Question

the two - column proof shown includes statements and reasons that are not in the correct order to prove that ∠feg≅∠hei.
step #\tstatement\treason
1.\tm∠feg = m∠hei\tsubtraction property of equality
2.\tm∠feg + m∠geh = m∠hei + m∠geh\tsubstitution property of equality
3.\t∠feh≅∠gei\tgiven
4.\tm∠feh = m∠feg + m∠geh and m∠gei = m∠hei + m∠geh\tangle addition postulate
5.\t∠feg≅∠hei\tdefinition of congruence
6.\tm∠feh = m∠gei\tdefinition of congruence
which sequence puts the steps in the correct order to prove that ∠feg≅∠hei?
3,6,4,2,1,5
3,4,6,2,1,5
3,1,4,2,6,5
3,4,1,2,6,5

Explanation:

Step1: Start with given

We start with the given information $\angle FEH\cong\angle GEI$. So the first step is statement 3.

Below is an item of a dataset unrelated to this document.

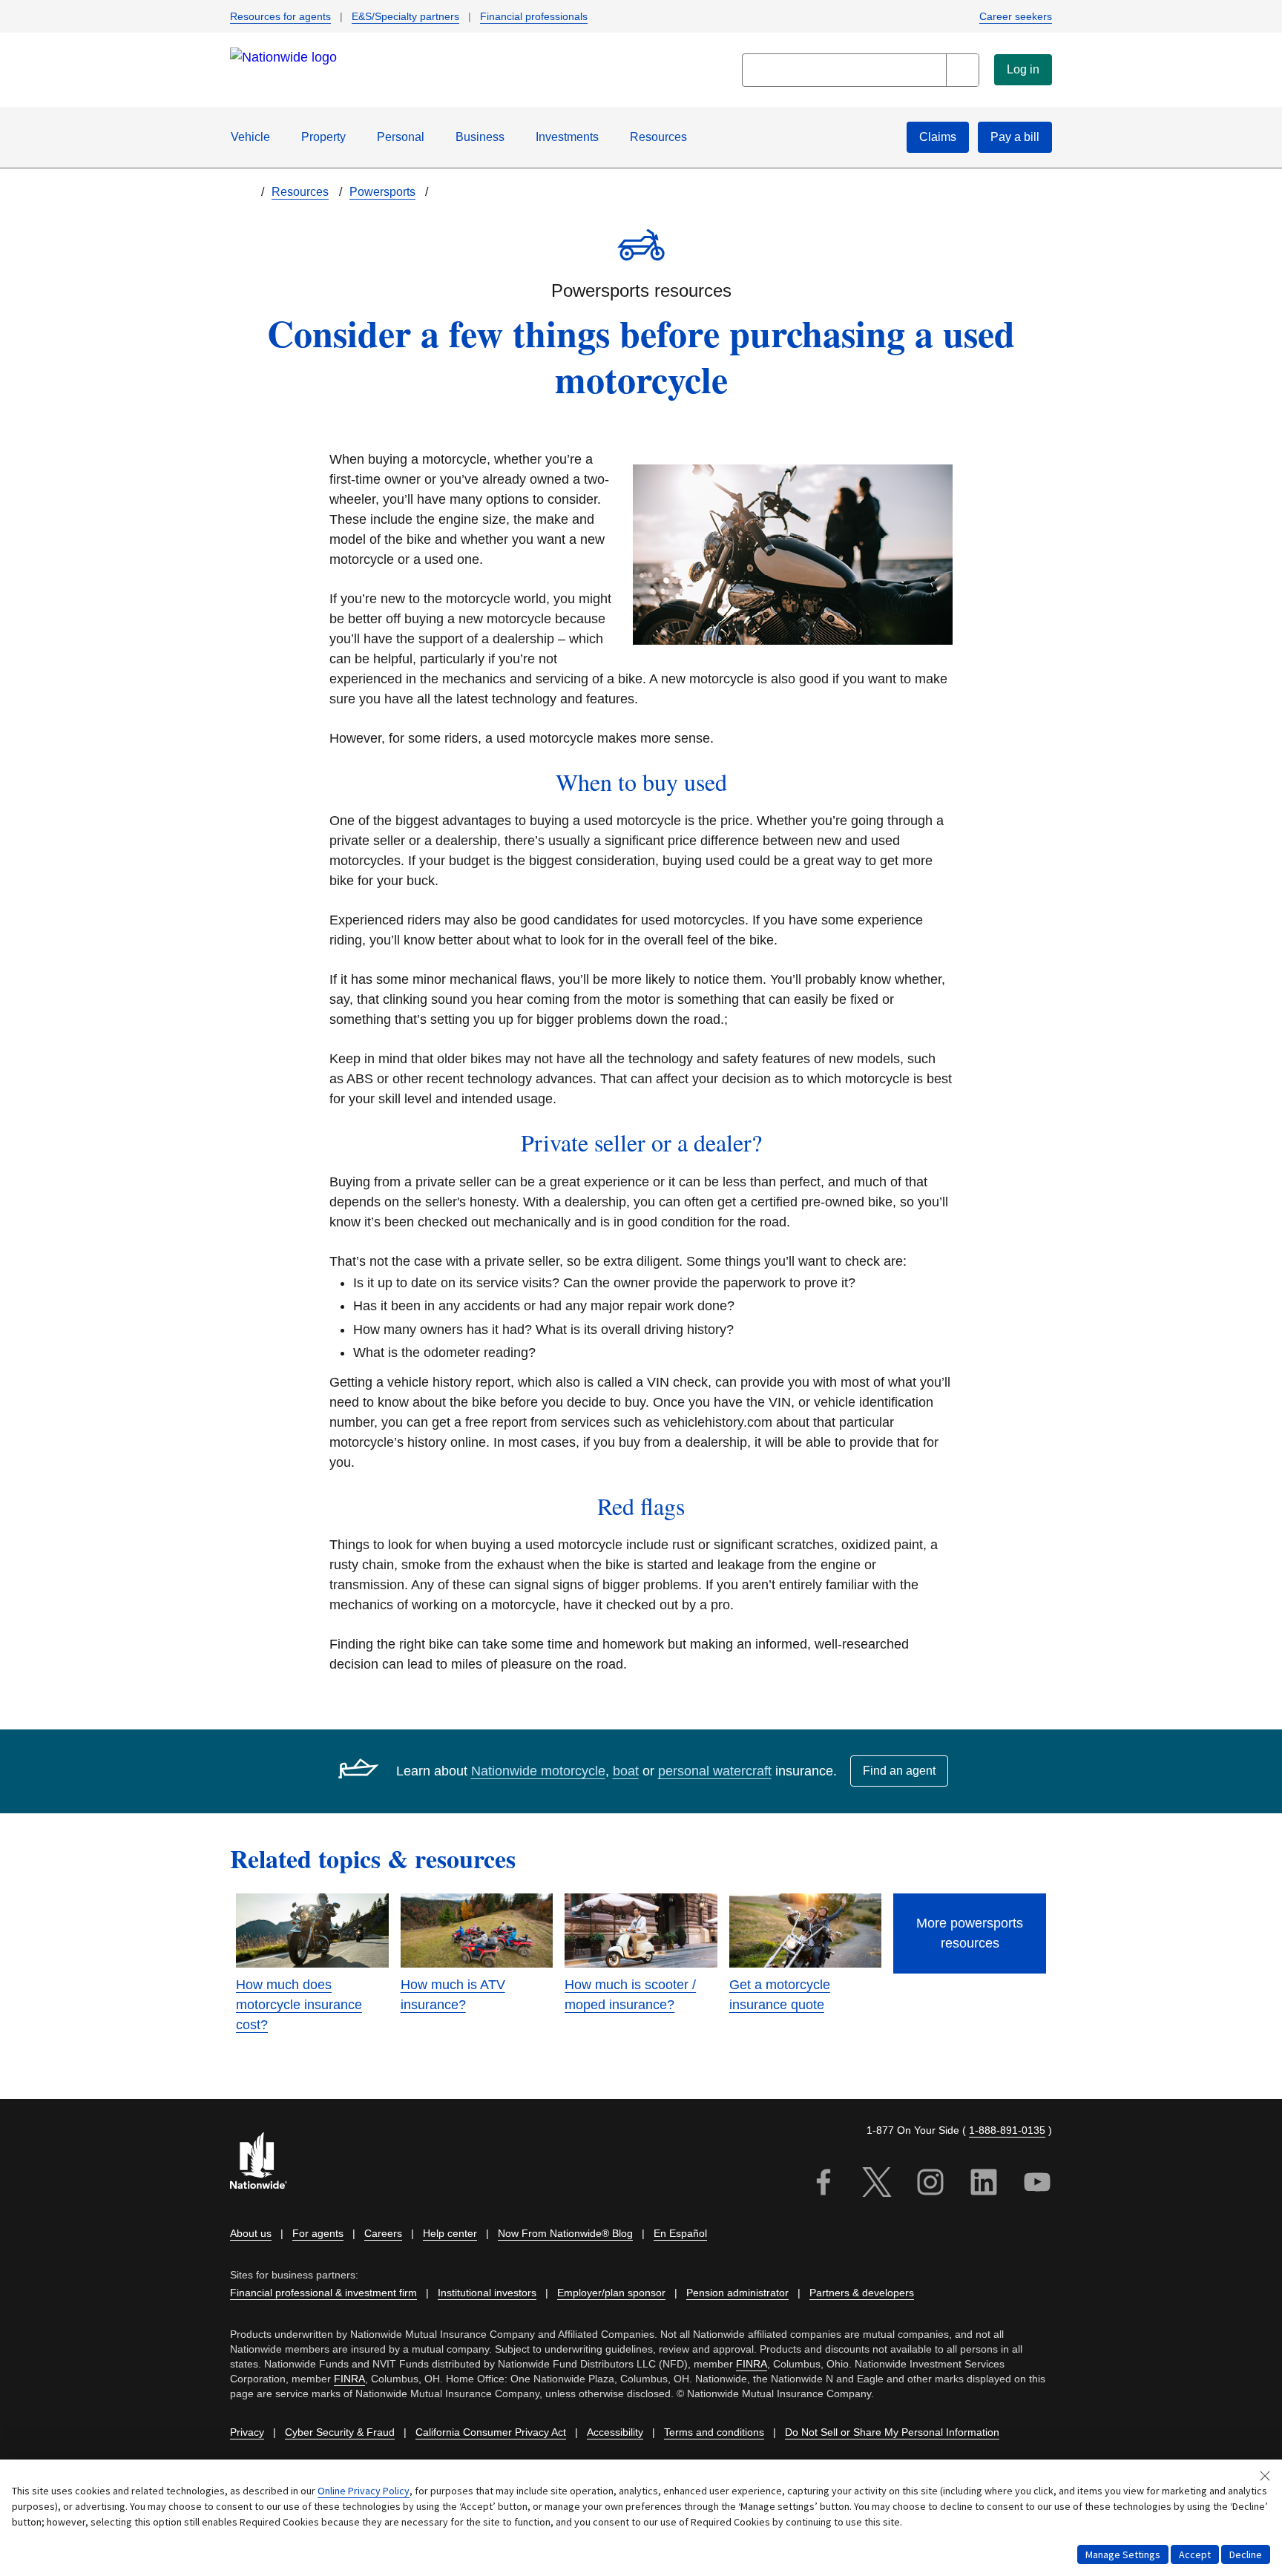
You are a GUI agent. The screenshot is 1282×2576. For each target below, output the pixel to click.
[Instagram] (930, 2184)
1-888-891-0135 (1007, 2130)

Step2: Use congruence - definition

By the definition of congruence, if $\angle FEH\cong\angle GEI$, then $m\angle FEH = m\angle GEI$. So the second step is statement 6.

Step3: Apply angle - addition postulate

We know from the angle - addition postulate that $m\angle FEH=m\angle FEG + m\angle GEH$ and $m\angle GEI=m\angle HEI + m\angle GEH$. So the third step is statement 4.

Step4: Use substitution

Substitute the expressions from step 3 into the equation from step 2, we get $m\angle FEG + m\angle GEH=m\angle HEI + m\angle GEH$. So the fourth step is statement 2.

Step5: Apply subtraction property

Using the subtraction property of equality, subtract $m\angle GEH$ from both sides of the equation in step 4 to get $m\angle FEG=m\angle HEI$. So the fifth step is statement 1.

Step6: Use congruence - definition again

By the definition of congruence, if $m\angle FEG=m\angle HEI$, then $\angle FEG\cong\angle HEI$. So the sixth step is statement 5.

Answer:

3, 6, 4, 2, 1, 5